When disagreeing, please reply to the argument instead of calling names. E.g. "That is an idiotic thing to say; 1 + 1 is 2, not 3" can be shortened to "1 + 1 is 2, not 3."
There is no interpretation to be made there. You willfully ignored it.
I didn't think you were new to HN, judging by your comment history, but I wanted to give you the benefit of the doubt. Perhaps you've been banned before. Perhaps you feel your new identity gives you a vantage point from which to snipe at others. But either way, would you please clean up your writing?
I think this is the problem:
"There's too much woo and too many chipped shoulders and opportunists these days and they need a smackdown."
You feel you're on a mission, and that your mission supersedes following the rules. It doesn't.
News.YC is, among other things, an experiment to see if this fate can be avoided. The sites's guidelines explicitly ask people not to say things they wouldn't say face to face. If someone starts being rude, other users will step in and tell them to stop.
It sounds like we're going to be stuck with d0 for awhile. If they get banned, I assume they'll create a new account and do this all over again. I'm at least hoping they'll be reasonable.
"If it's a fact it's not racism" is a common misconception of someone who understands neither science nor racism.
The problem isn't the result of some study. In a small part it is the interpretation. The much bigger part is the value judgement.
There can't ever be a value judgement in science. If there is, it's not science.
Now, people do pass judgement across ethnical lines. It's natural because these boundaries are very visible. But it's not scientific ever.
The problem the author wants to address but doesn't understand is that people are finding new underpinnings for racist beliefs, and nobody calls them on their fallacy!
In fact, it can actually help killing nationalism as it shows that most cultural nations have a very diverse ancestry and thus are purely cultural phenomena.
Human races haven't diverged, though. Divergence requires isolation that isn't present in humans. People are incredibly mobile and people of different races frequently intermarry, ensuring that any traits that emerge in one get shared with all the others.

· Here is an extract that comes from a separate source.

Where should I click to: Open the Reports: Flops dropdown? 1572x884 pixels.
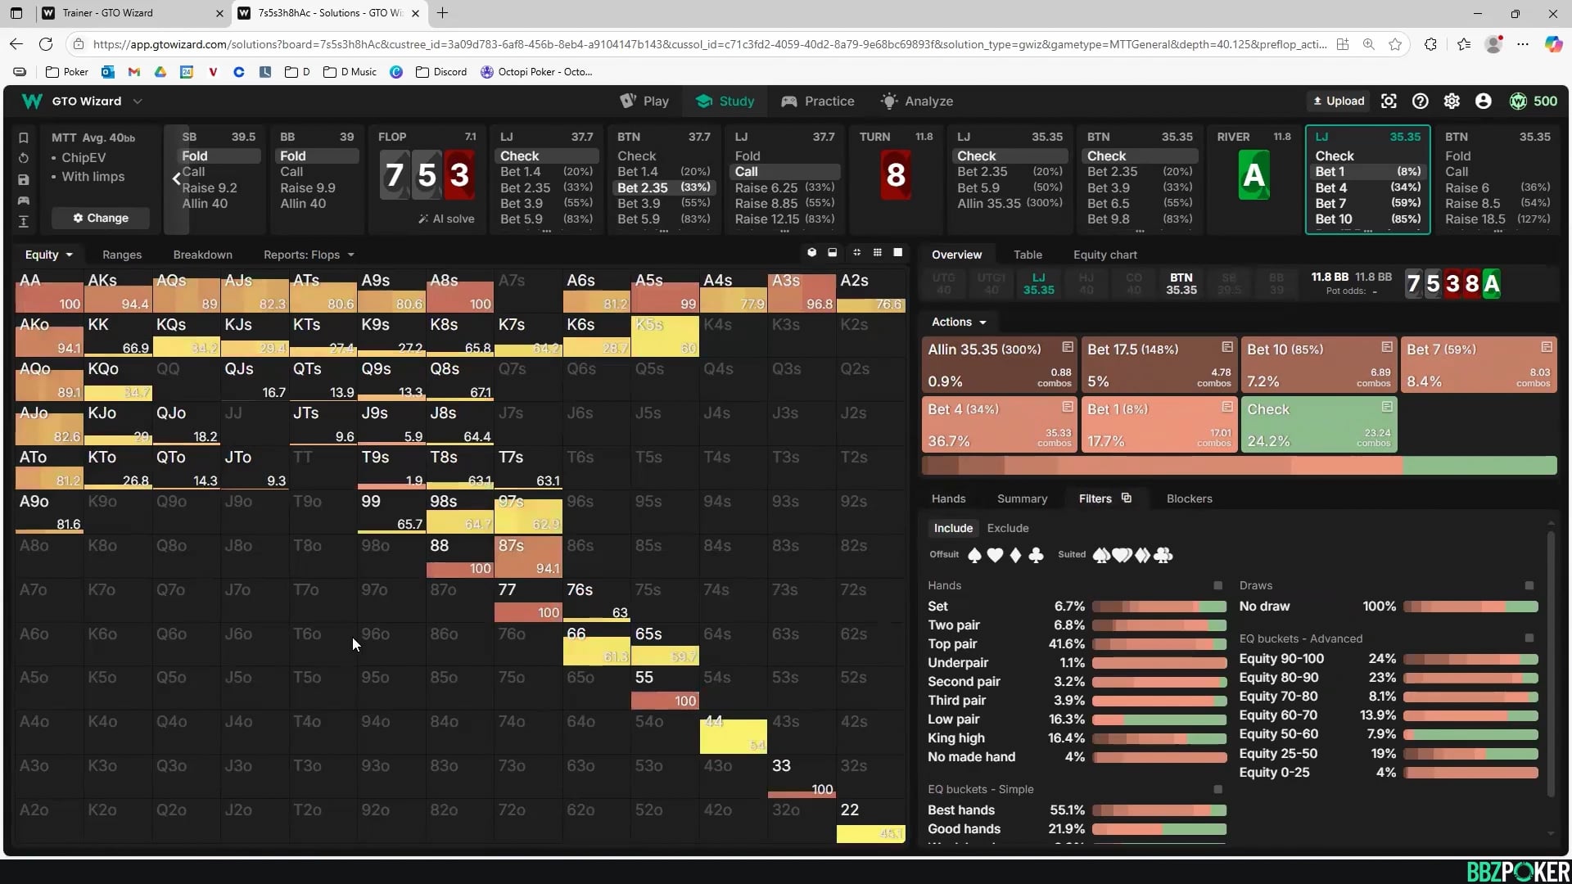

Aryan superiority was very much non-scientific and is a long way from any sort of fact. Either way, it's completely tangential. If certain nationalities are more prone to some diseases than others, then it's important to recognize this as it can be used for developing drugs that can help those nationalities directly. Sticking your head in the sand and chanting "race means nothing" doesn't help anybody dieing from a disease. As soon as someone starts actively persecuting people because of the research, then it does become racist however. That doesn't mean that the research is not important and shouldn't be done. It means education needs to improved (still).
The contents and tone of the article are awful and an affront to science and assume everything will result in Nazi eugenics programmes.